The landlord provided a portable air conditioner that was grossly underrated. When I discussed this with him and how inefficient those are (they actually add heat because the compressor is inside), he insisted that I buy a bigger unit, but wasn't willing to offer more than $100 towards a device that would cost $500. When I suggested a window air conditioner, he told me not to install one. He told me this story that it destroyed all of his windows and created leaks into his homes. When I searched Google for evidence of this in other people's homes, I was unable to find any.

Likewise, at the same time, he had told my neighbor that his wife was a real estate lawyer. When I looked into that, it turns out it was completely false. Not only does she not work with real estate, she's not even a lawyer. The guy is telling lies to get whatever he wants. Despite knowing this, when he comes around to mow the lawn, I pretend I don't notice him.

I feel self-conscious, like I'm doing something wrong, but rationally, there's no basis for it. He's clearly acting inappropriately.

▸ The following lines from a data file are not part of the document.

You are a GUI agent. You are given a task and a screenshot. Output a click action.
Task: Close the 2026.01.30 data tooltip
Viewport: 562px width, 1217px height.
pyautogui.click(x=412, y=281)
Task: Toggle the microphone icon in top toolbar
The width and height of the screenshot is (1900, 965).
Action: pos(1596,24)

How would you handle this situation?

Thanks,

Dan

This question was submitted by 'Dan'

mark tyrrell

Mark says...

Hi Dan and thanks for this question.

It has been said that the mark of a true civilization is not in its buildings, art, music, or the science, but simply in how well human beings within that civilization treat one another. It sounds like your landlord is acting in uncivilized ways. He may not be a psychopath, but he is behaving psychopathically; so he, at the very least, has elements of the psychopath within him.

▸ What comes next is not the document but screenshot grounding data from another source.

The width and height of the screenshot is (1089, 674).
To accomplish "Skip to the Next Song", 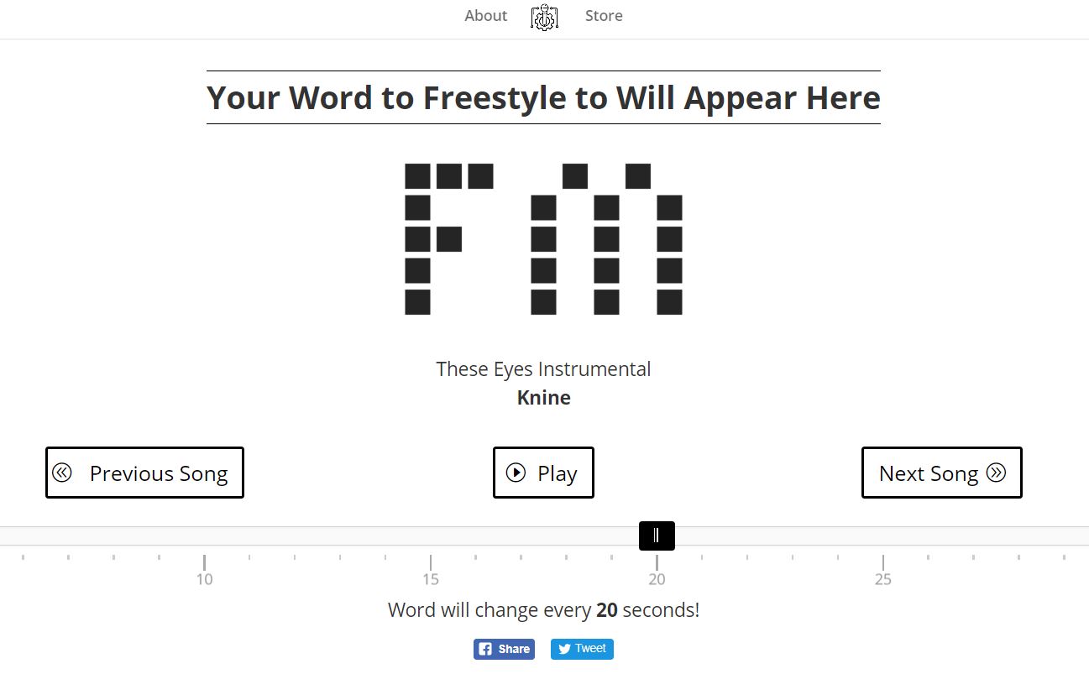I will 942,473.
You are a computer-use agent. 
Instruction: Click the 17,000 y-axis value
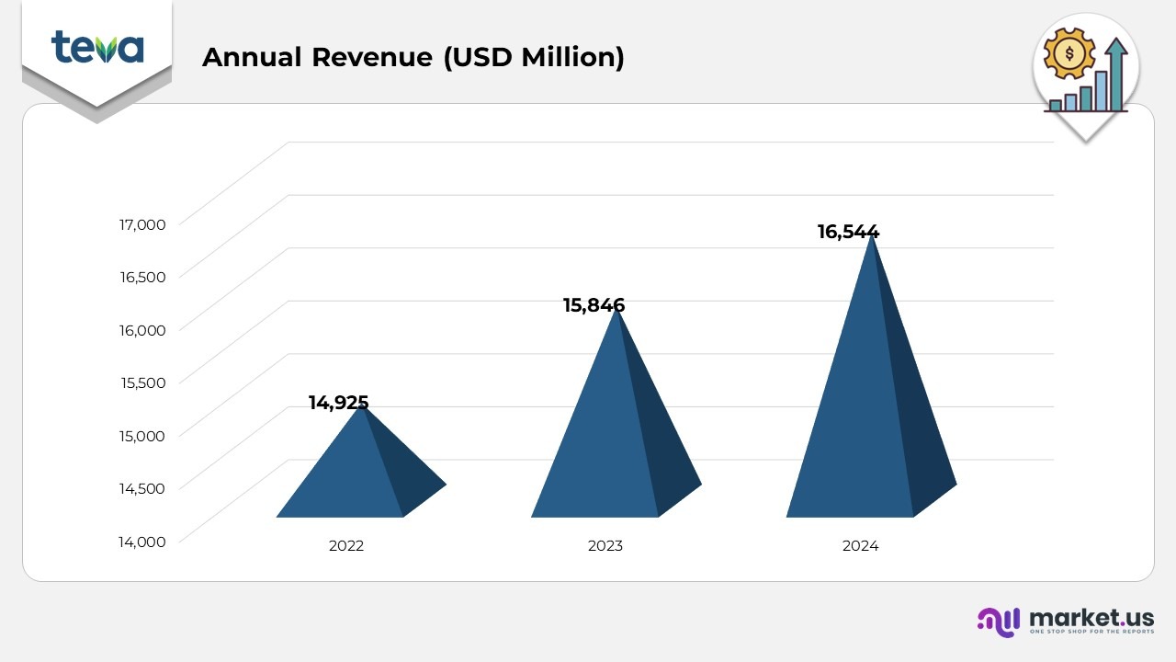pyautogui.click(x=142, y=224)
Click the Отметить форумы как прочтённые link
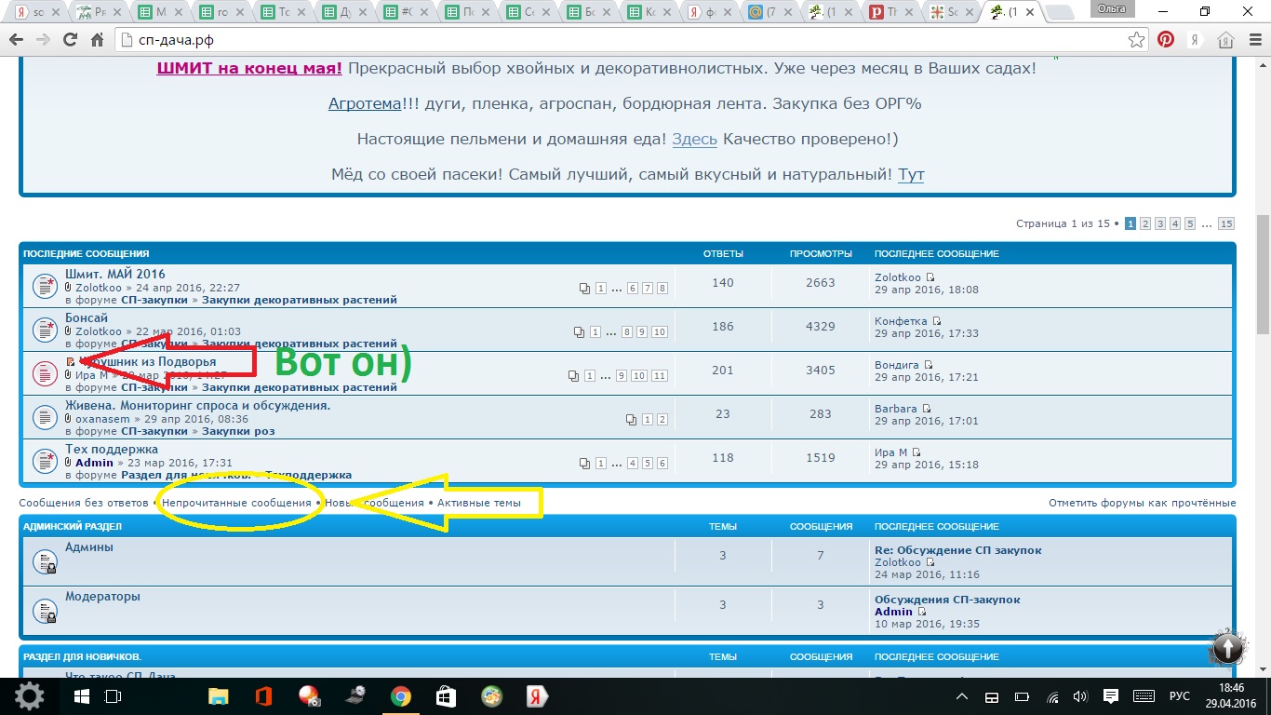 pyautogui.click(x=1142, y=503)
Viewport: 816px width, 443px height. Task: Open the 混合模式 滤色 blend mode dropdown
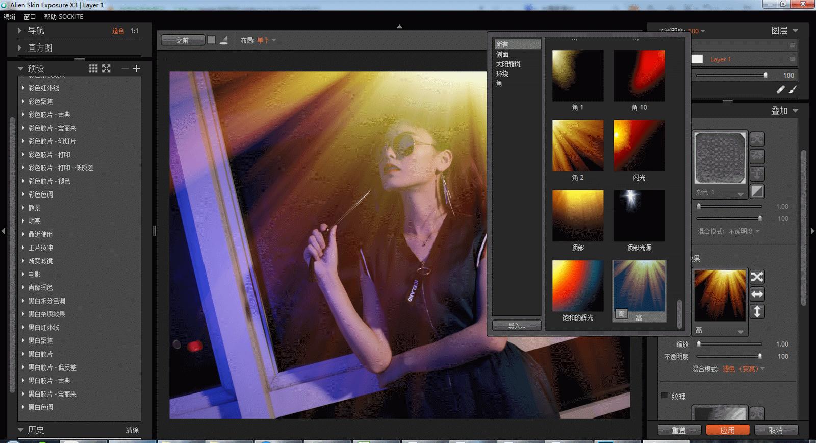point(743,368)
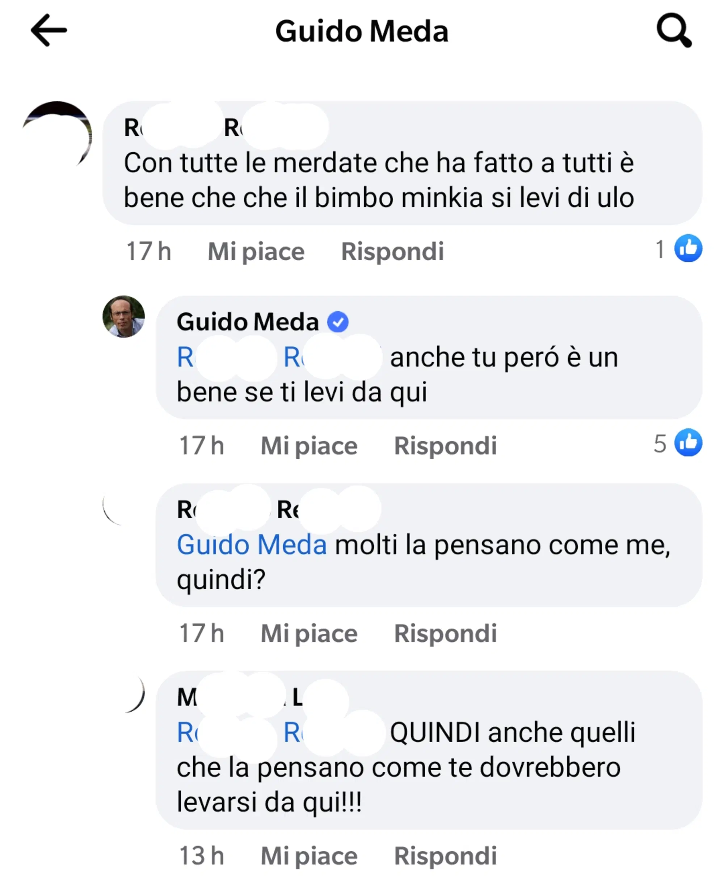
Task: Open the first commenter's profile picture
Action: click(57, 136)
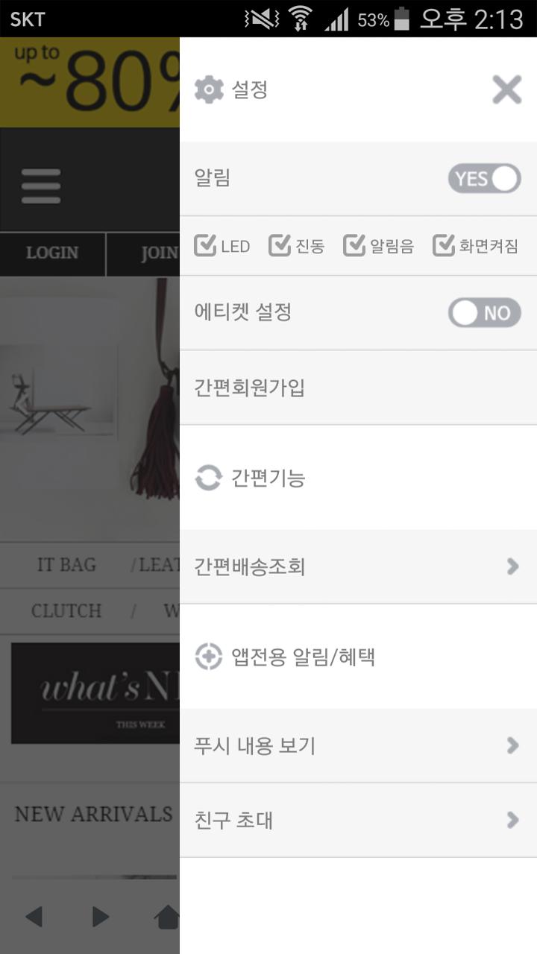Expand 간편배송조회 via its chevron

(x=512, y=566)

Psychopaths have cognitive empathy, but not emotional empathy. What that means is that they know what you feel (perhaps more than you do yourself sometimes), but they don't care. Psychopaths are great at spotting vulnerabilities and using them against the people who exhibit them.

Somehow, he has twisted it to induce you to feel guilty. Try to see how he has done that or what, within yourself, leaves you open to feeling like you are the one who has done something wrong.

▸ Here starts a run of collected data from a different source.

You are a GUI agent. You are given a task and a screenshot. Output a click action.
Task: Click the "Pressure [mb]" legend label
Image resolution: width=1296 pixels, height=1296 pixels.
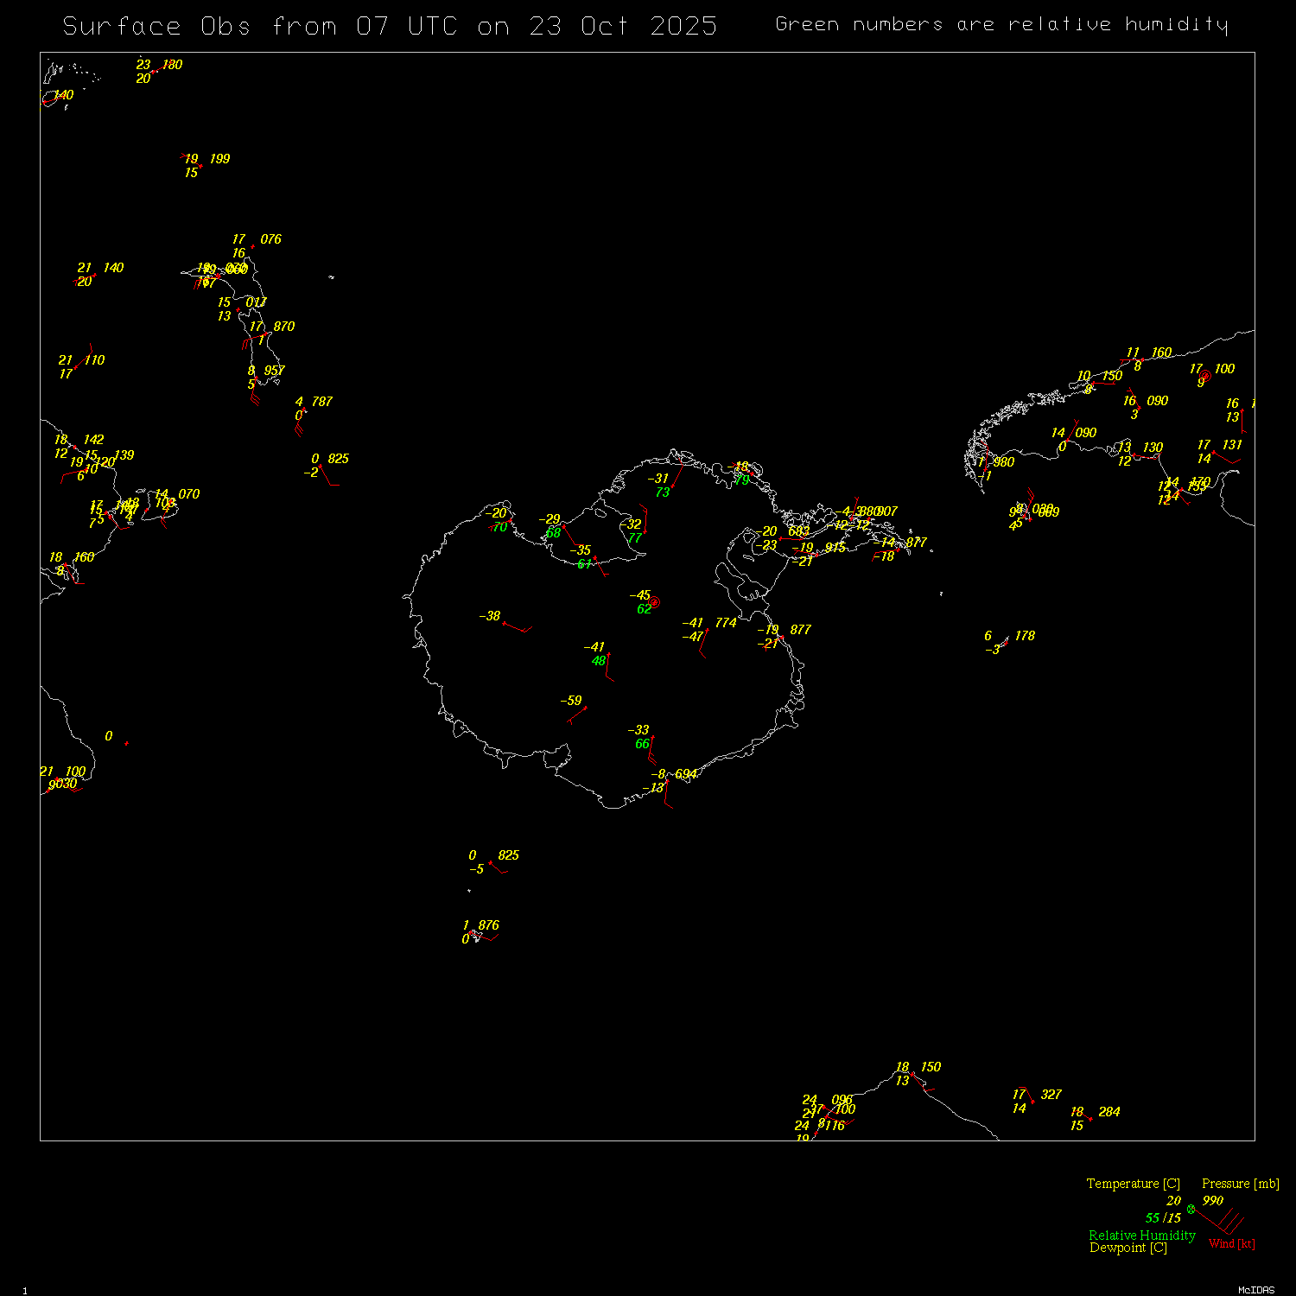tap(1240, 1184)
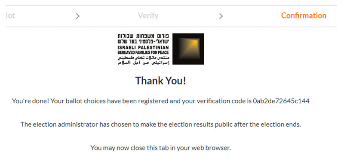Click the chevron arrow before Verify
The height and width of the screenshot is (159, 344).
(77, 16)
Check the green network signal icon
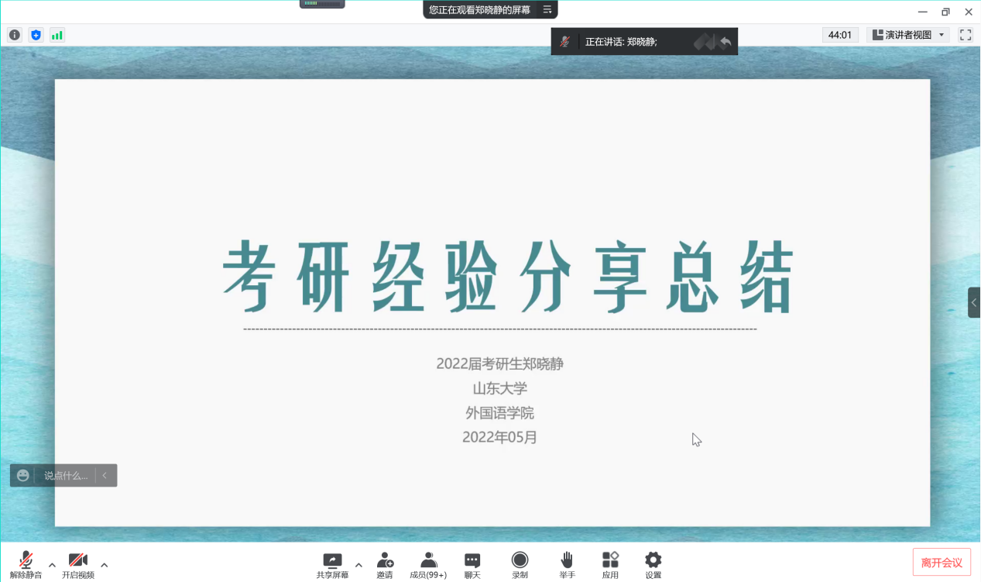 coord(57,35)
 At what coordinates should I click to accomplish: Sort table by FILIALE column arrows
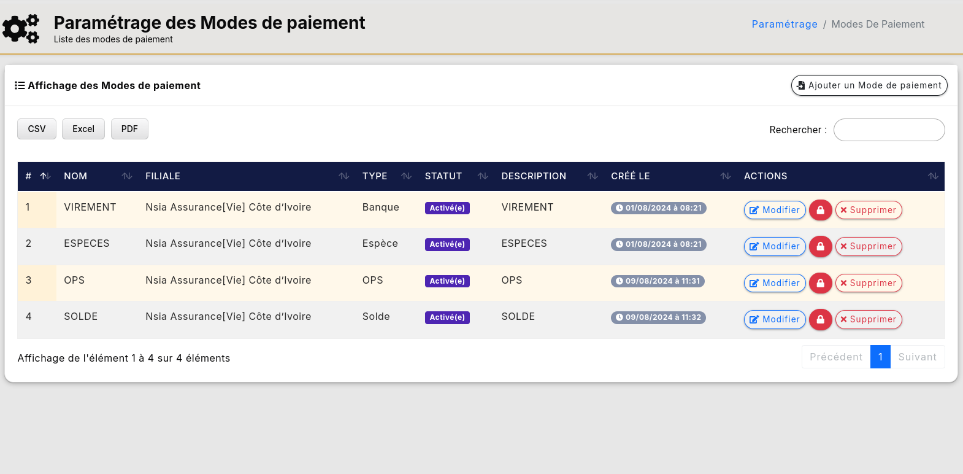point(343,176)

A landlord is not just a 'lord', but should also be a 'servant' in the sense that they are supplying a service. This guy seems to have forgotten that or just doesn't care. So how do you make him care?

First, I would always refer to him, to his face and in writing, as the 'service' he provides. If his motivation is almost entirely selfish, then trying to appeal to any better nature (if there is one) won't work. You might also need to be prepared to leave so that he is not 'holding you over a barrel'. If you have an alternative, then you'll have the power of the sense of not having anything to lose. He will sense that you don't care so much.

So here are some steps you can take:

  1. Find an alternative place to live, even if you don't wish to move there. Give yourself 'invisible' (to him) options.
  2. Respond to him in writing regarding what you've researched online about the window air conditioner. Give him the links and ask him to supply you with links to detrimental comments about this air conditioner.
  3. Also, and this is important, send these emails to additional recipients so that he knows this is a public discussion. These might be other tenants or a genuine real estate lawyer (not his bogus wife). I suspect a guy like him will be more willing to spend money to protect his reputation than to help another person be comfortable in the heat! I think he'll only want to make you more comfortable if doing so helps him be comfortable.
  4. If this doesn't work, you could buy the $500 machine, send him a copy of the receipt, and deduct it off your rent. In this way, it's down to him to chase you if he can be bothered. If he tries to claim you haven't paid rent fairly, you can point to the email exchanges you had with him. It has to be made difficult for him because, by the sounds of it, he's not going to be motivated out of empathy or fairness. And, as they say, you won't change a lion into a vegetarian by throwing veggie burgers at it.

There may be no easy answer, but for the sake of your self-respect, remember you have done nothing wrong and he has.

I speak as a landlord myself in that the tenant's comfort and satisfaction should be paramount.

All best wishes and I hope this works out!